Using a consistent style across code helps it to look nice and makes it easier to edit.
- Use
CamelCase
for classes andunder_score
for variables and functions. - Use 1TBS style for all code.
- Indentation should be 4 spaces. No more and no less.
- No lines should go over 80 chars unless you have a very good reason.
- Line endings should be Unix style - not Windows and not Mac.
- All markup languages should use lower case tags and should be indented for easier reading.
- Comments are very important. However, they should never say what the code does, they should explain what it is for.

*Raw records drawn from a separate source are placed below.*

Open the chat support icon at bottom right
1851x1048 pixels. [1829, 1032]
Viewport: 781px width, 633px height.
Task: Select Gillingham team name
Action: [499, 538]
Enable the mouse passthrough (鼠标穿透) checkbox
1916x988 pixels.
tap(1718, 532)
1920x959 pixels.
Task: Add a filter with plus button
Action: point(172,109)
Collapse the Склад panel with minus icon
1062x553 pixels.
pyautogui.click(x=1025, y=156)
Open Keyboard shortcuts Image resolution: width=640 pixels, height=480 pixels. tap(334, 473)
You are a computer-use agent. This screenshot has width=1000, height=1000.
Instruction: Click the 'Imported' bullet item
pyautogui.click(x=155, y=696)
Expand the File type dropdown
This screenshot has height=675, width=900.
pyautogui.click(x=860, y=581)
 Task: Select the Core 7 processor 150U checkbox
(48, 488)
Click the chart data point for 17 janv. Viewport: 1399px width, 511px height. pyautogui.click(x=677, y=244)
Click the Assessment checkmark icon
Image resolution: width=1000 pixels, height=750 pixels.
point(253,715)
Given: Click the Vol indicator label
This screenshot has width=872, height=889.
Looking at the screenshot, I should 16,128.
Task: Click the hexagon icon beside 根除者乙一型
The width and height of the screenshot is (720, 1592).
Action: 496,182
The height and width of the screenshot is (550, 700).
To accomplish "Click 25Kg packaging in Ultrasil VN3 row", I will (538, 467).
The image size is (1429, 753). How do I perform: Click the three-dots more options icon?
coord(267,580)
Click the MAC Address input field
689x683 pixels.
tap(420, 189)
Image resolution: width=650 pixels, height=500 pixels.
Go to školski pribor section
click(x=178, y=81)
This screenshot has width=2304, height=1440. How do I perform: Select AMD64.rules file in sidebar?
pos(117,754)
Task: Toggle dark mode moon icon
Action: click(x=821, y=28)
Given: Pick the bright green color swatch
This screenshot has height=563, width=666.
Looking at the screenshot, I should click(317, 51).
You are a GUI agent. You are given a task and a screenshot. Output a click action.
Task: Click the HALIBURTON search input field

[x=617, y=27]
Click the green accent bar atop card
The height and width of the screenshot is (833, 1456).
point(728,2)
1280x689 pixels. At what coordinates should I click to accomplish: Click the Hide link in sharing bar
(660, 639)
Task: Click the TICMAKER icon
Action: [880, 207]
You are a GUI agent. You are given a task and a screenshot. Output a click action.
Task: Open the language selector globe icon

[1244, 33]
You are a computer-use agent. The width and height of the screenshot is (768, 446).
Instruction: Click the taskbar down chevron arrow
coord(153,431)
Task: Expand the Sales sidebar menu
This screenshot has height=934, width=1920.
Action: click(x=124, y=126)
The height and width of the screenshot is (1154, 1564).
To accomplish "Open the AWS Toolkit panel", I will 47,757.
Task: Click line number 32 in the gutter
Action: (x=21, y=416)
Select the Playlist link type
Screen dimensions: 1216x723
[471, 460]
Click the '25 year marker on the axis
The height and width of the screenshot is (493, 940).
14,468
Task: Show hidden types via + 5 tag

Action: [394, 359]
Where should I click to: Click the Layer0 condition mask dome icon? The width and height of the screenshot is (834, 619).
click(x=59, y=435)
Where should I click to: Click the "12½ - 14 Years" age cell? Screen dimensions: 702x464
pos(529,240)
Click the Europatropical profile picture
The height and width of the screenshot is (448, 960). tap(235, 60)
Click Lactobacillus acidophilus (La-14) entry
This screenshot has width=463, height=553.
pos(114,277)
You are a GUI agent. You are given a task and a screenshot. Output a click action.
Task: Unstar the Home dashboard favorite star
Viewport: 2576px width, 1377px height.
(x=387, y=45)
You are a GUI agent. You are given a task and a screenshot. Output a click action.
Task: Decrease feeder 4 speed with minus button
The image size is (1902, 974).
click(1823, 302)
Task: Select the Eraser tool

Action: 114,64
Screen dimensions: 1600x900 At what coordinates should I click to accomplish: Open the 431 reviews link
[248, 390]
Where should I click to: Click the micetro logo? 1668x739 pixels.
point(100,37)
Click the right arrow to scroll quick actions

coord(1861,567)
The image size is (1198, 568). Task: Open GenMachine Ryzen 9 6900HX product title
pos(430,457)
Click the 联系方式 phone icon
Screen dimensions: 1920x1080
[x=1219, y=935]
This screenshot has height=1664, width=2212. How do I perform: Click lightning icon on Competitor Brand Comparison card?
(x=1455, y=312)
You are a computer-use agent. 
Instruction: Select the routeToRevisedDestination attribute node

Pretty much everything in the Zen of Python is good style. So go with that.
>>> import this
The Zen of Python, by Tim Peters
Beautiful is better than ugly.
Explicit is better than implicit.
Simple is better than complex.
Complex is better than complicated.
Flat is better than nested.
Sparse is better than dense.
Readability counts.
Special cases aren't special enough to break the rules.
Although practicality beats purity.
Errors should never pass silently.
Unless explicitly silenced.
In the face of ambiguity, refuse the temptation to guess.
There should be one-- and preferably only one --obvious way to do it.
Although that way may not be obvious at first unless you're Dutch.
Now is better than never.
Although never is often better than *right* now.
If the implementation is hard to explain, it's a bad idea.
If the implementation is easy to explain, it may be a good idea.
Namespaces are one honking great idea -- let's do more of those!